— Creo que sí le gustas — me dice Julissa.
— Tal vez, pero ahora solo me interesa entrar a la facultad. Además, andar con él sería meterme en problemas.
— ¿Por qué?
Comencé a redactar en la computadora. Es increíble que sin computadora no pueda hacerlo.
— Porque papá no lo quiere. Además, es súper mujeriego. Ya te lo dije.
— Quizás cambie por amor.
— Lo nuestro no es amor, solo es físico. Coqueteamos, pero no pasará de ahí.
Ella ríe. — ¿Segura?
— Sí, terminé.
— Ahora haz mi tarea — bromea.
— Ni lo sueñes, Julissa.
— Sabes que puedes llevarte la computadora. Te la regalo.
— ¿Cómo crees? Bueno, ya me voy.
Debo entregar este trabajo mañana y no tengo dinero para un ciber, por ello le pedí la computadora a Julissa para hacerlo. A ella no le interesan las notas del colegio; de todas formas, sus padres, con sus influencias, la inscribirán en las mejores facultades. Yo no tengo esos privilegios.
— Ya es tarde, Aisa. ¿Quieres que te lleve el chofer?
— No es necesario, tomo el autobús. Gracias.
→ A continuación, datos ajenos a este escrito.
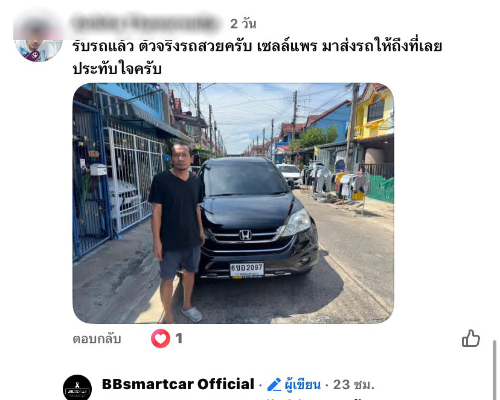500x400 pixels.
Task: Click the Honda emblem in the photo
Action: 245,235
Nate se acerca a nosotros, me saluda con un beso en la mejilla y luego saluda a Julissa.
— ¿Está tu hermano?
— No salió.
— Bueno, hola y adiós, Nate.
— Te llevo.
— No, gracias. Llego con el autobús.
— Las princesas no se van en autobuses.
— Mientras llegas, se te hace tardísimo.
Es verdad, ya está oscureciendo y mi casa queda al otro lado. El autobús tarda una hora viniendo, más el tiempo que espero y si hay tráfico.
Finalmente, acepté que Nate me lleve a casa, pero claro, tiene un precio.
— ¿Me das tu número?
— No funciona el celular.
Suena mi celular. Es papá preguntándome cuándo llego.
— Ajá.
— No me interesa salir con nadie ahora.
— ¿Quién te dijo que quiero salir contigo?
Rodeo los ojos.
— Bueno, me atrapaste, pero sé aceptar un no. Amigos y listo.
— En ese caso, sí.
Finalmente, llegamos cerca de mi casa. Le pedí que se detenga. Él me mira extrañamente.
— ¿Vives acá?
— No, a la vuelta. Pero es peligrosa la zona.
— Me voy a arriesgar. Te llevo hasta la puerta de tu casa. ¿Dónde queda?
— Dos cuadras y doblas a la izquierda. Tercera casa.
— Sí, señorita hermosa.
Nate estaciona enfrente de mi casa y me abre la puerta. Noto que Perla Mendizábal nos observa. Ella es la hermana menor de Freddy y por alguna extraña razón, me odia. No hice nada para provocar su odio, así que me da igual. No vivo del cariño de los demás.
— Adiós, Nate. Ve con cuidado.
— Ni un beso — hace un puchero.
Acerqué mis labios a su mejilla, él se corrió y terminé besando sus labios. En cuanto me di cuenta, me aparté.
— Ups.
— Solo amigos — le recordé.
— Por ahora — me lanza un beso y se va. No pude evitar sonreír.
***
— Creí que te quedabas a dormir en la casa de Julissa — me dice papá mientras cenamos.
— Me alcanzó el primo.
— ¿El tipo de la camioneta carísima? — Expresa Derek.
Mi hermano también me estaba espiando. Es raro ver un auto como el de Nate por este rumbo y por ese motivo llama la atención.
Asentí.
— Entonces, tiene dinero. ¿Cuál es su apellido?
— Curie — dije tomando un sorbo de jugo.
— ¿Eso qué importa? — pregunta mamá.
— Invítalo a la casa — me pide papá — para agradecerle que te alcanzó a casa.
— No lo acabo de rechazar y quieres que lo invite.
— Eres estúpida, Aisa. Debes ser más lista.
— No le hables así — mamá intenta calmarlo.
— Princesa, ¿qué hablamos el otro día?
— No me interesa andar con alguien por dinero, papá. ¡Provecho!
Siento que mi padre quiere venderme. No sé qué le ocurre.